Welcome to Spring in Nebraska. Chilly rain one day and sunshine the next. Earlier this morning, the sky was bright and blue and now it has clouded over. Cooler weather and precipitation, dare I mention a few snowflakes, are forecast for tomorrow. 

Yesterday my husband and I took advantage of a sunny day to drive out to the Platte River Valley in central Nebraska to view the sandhill crane migration. The Platte, a braided river that meanders around sandbars and shifting islands carries snow melt from the Rocky Mountains to the Missouri River. The short stretch near Kearney hosts the annual stopover of these birds. Between mid-March and early April, between 400,000 to 500,000 cranes feed in nearby fields and settle on the river at night. The average wingspan of an adult is between 5.5 to 7.5 feet. 

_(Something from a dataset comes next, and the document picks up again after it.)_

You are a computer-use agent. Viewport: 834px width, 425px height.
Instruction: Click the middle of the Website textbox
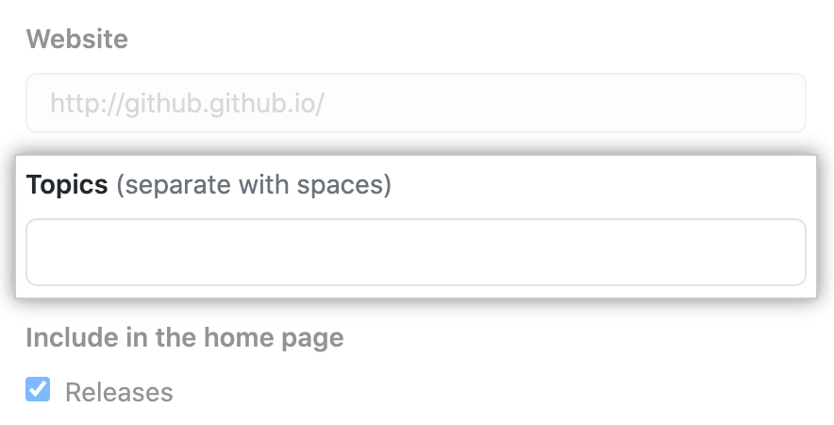pyautogui.click(x=415, y=102)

We arrived mid afternoon, found a safe place to park on a county road, and watched the birds. Now and then they spread their long wings to move about but generally seemed content feeding on leftover corn under a warm sun. After an early dinner in town, we drove back to the State Recreation Area and walked out on a pedestrian bridge that spans the river.

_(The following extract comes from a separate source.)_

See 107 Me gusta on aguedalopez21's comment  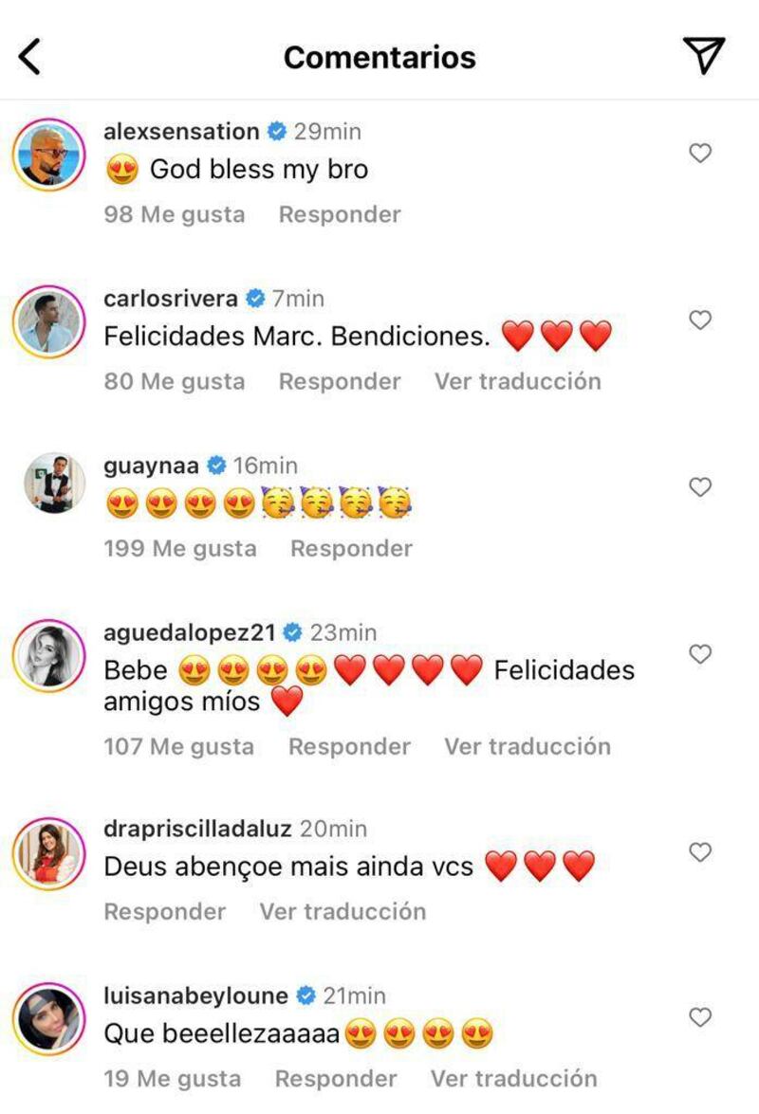[178, 746]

Standing on that bridge at sunset is magic. During the day, the birds call softly to each other in the fields but as the sun falls lower in the sky they call more frequently. Before the birds are visible from the bridge, their swelling chorus fill the air. Soon a few lone birds and then small groups begin to fly toward the river. And then ribbons of birds appear overhead, flying up and down the river in search of safe place to rest. They don't land near the bridge because too many of us are standing there with cameras and binoculars. Even so, their ancient music is the beginning of Spring. 

Happy Spring, Happy Easter, Happy Passover.
Linking with Kat and the Unravelers




  1. I've heard that the sandhill crane migration is a majestic event to behold, and based on your photos, I certainly agree. Maybe someday I'll see this in person, but until then, thank you for sharing this wonderful sight!

  2. What a lovely way to spend a day, out "in the nature" as Dolly would say when she was a little tyke...I'm jealous that you live close enough to see that phenomenal sight but ever so appreciative that you shared it with us. Thank you! Do have a lovely holiday.

  3. How wonderful that you're close enough to watch the migration in its full splendor! We get some sandhill cranes here in Michigan -- although not in the numbers you see. (I'm talking hundreds, not hundreds-of-thousands.) They are just incredible birds. I would love to see them in Nebraska someday. Thank you so much for sharing. XO

  4. Happy Easter! You look wonderful all bundled but in sunshine.. I think I would love nebraska from what you’ve shared :)

  5. I am envious that you are near the sand hill crane migration route! I hope you had a lovely Easter!